You may even find yourself doubting yourself or your right to your feelings. Being surrounded by people who tell you your experiences and feelings are not real or right can be another form of abuse. Thus, having a clearer picture of what makes a family or relationship dysfunctional can help you recognize potential manipulation. Moreover, recognizing the signs of harmful dysfunction can support healing from developmental trauma through deeper self-awareness.

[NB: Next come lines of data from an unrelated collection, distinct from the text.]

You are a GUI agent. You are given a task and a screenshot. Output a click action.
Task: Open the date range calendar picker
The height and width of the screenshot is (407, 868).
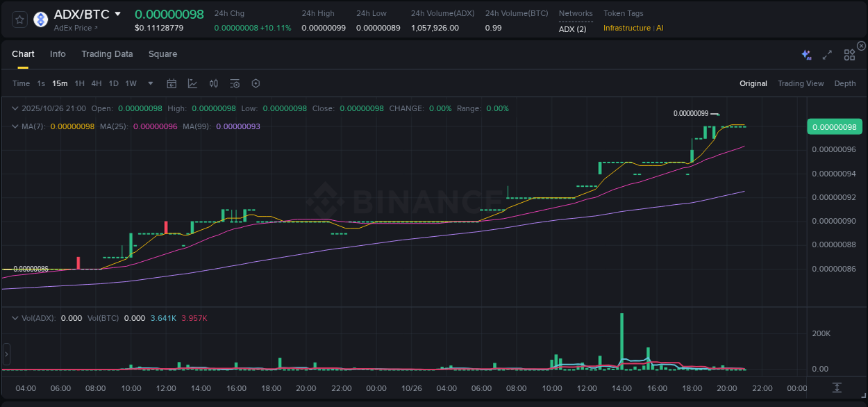[172, 83]
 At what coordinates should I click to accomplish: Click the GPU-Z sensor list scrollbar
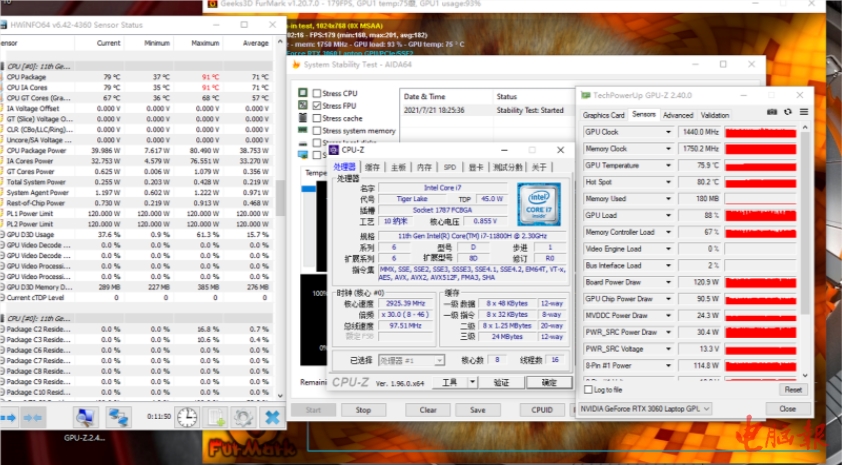(807, 250)
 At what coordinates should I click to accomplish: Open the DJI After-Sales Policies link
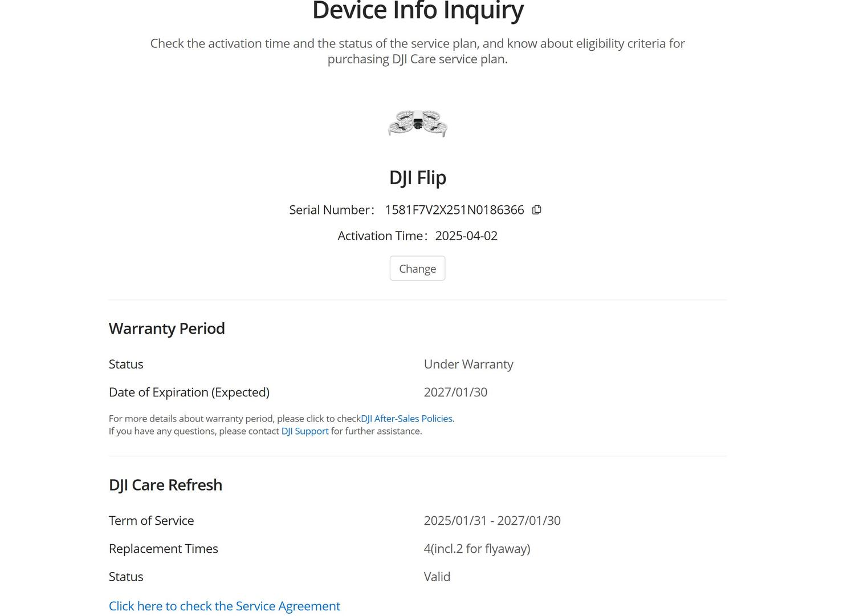407,419
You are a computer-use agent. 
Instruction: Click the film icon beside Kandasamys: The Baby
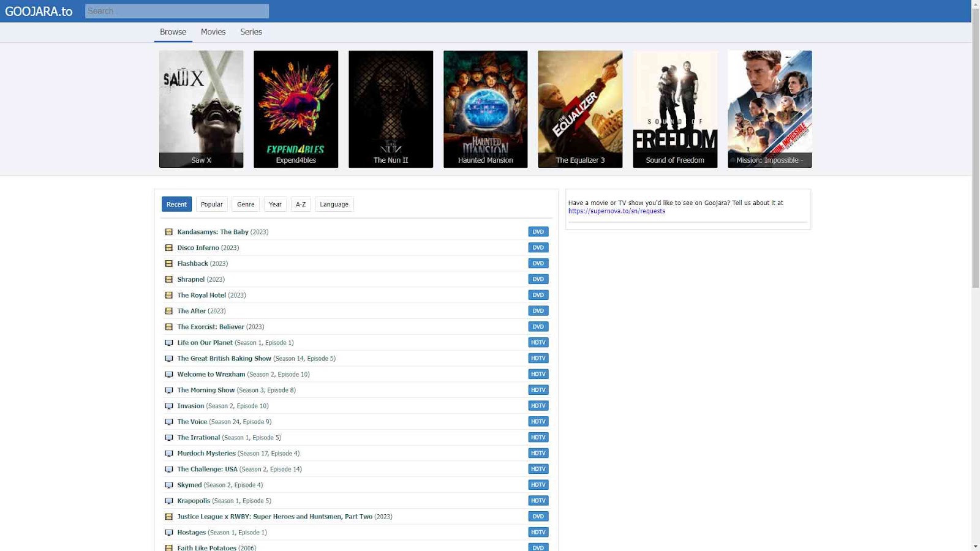pos(168,232)
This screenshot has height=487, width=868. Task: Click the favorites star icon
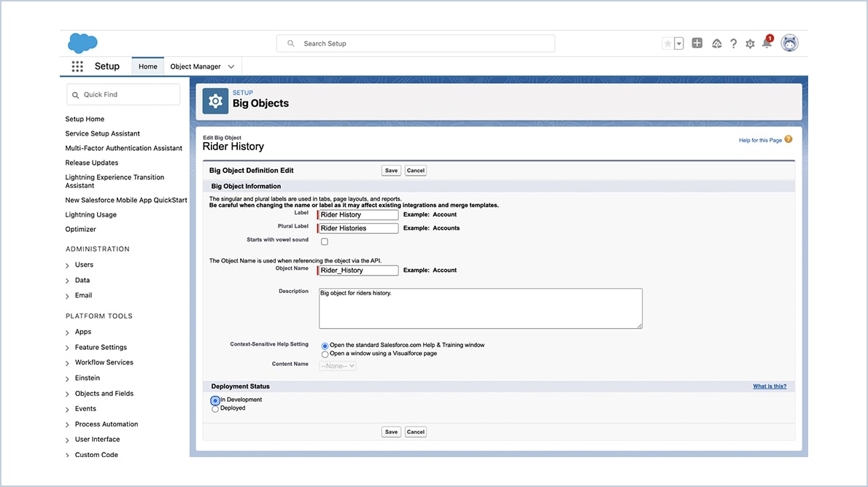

As noted in “Is My Family Dysfunctional?” from Mental Health America (MHA), listed below are some signs of unhealthy family dysfunction:

  • Perfectionism
    • Unrealistic expectations make you feel like you will never be good enough
  • Unpredictable behavior
    • Impedes the ability to form trusting relationships
    • Unable to honestly express thoughts and feelings out of fear
  • Conditional love
    • Weaponized for manipulation and control
      • Affection is only given when they want something
      • Love is withheld when their expectations are not met
  • Poor intimacy
    • Lack of emotional depth in relationships
    • No emotional support
  • Impaired communication
    • No space to voice thoughts and feelings
    • Attempts at communication are rife with tension and conflict
    • Difficult conversations or issues are avoided
  • Lack of boundaries
    • Individual identity and autonomy are not respected
      • Intimidation is used to discourage independence or sharing thoughts and feelings
      • Role reversal
        • Forced or expected to parent parents and or siblings

Healing from developmental trauma can begin when you dismantle the misconceptions about what is and is not abuse. The traumas of dysfunctional families can be difficult to recognize when it is all you have ever known. Many forms of abuse have obvious acts and overt acts of abuse, like verbal aggression and physical assaults respectively. Yet, subtle acts of abuse like dismissiveness and patronizing language can be harder to recognize and are easier to manipulate into self-doubt.

Therefore, looking at examples of harmful dysfunctional behavior in your family can help you find your path to healing from developmental trauma. Moreover, seeing how the dysfunctions in your family have harmed you highlights the need for healing from developmental trauma. In particular, your ability to recognize more subtle acts of abuse can help you see how developmental trauma can impede your well-being. When abusive and neglectful behaviors continue to impact your life like your self-esteem and self-worth, healing from developmental trauma becomes especially vital to your long-term well-being.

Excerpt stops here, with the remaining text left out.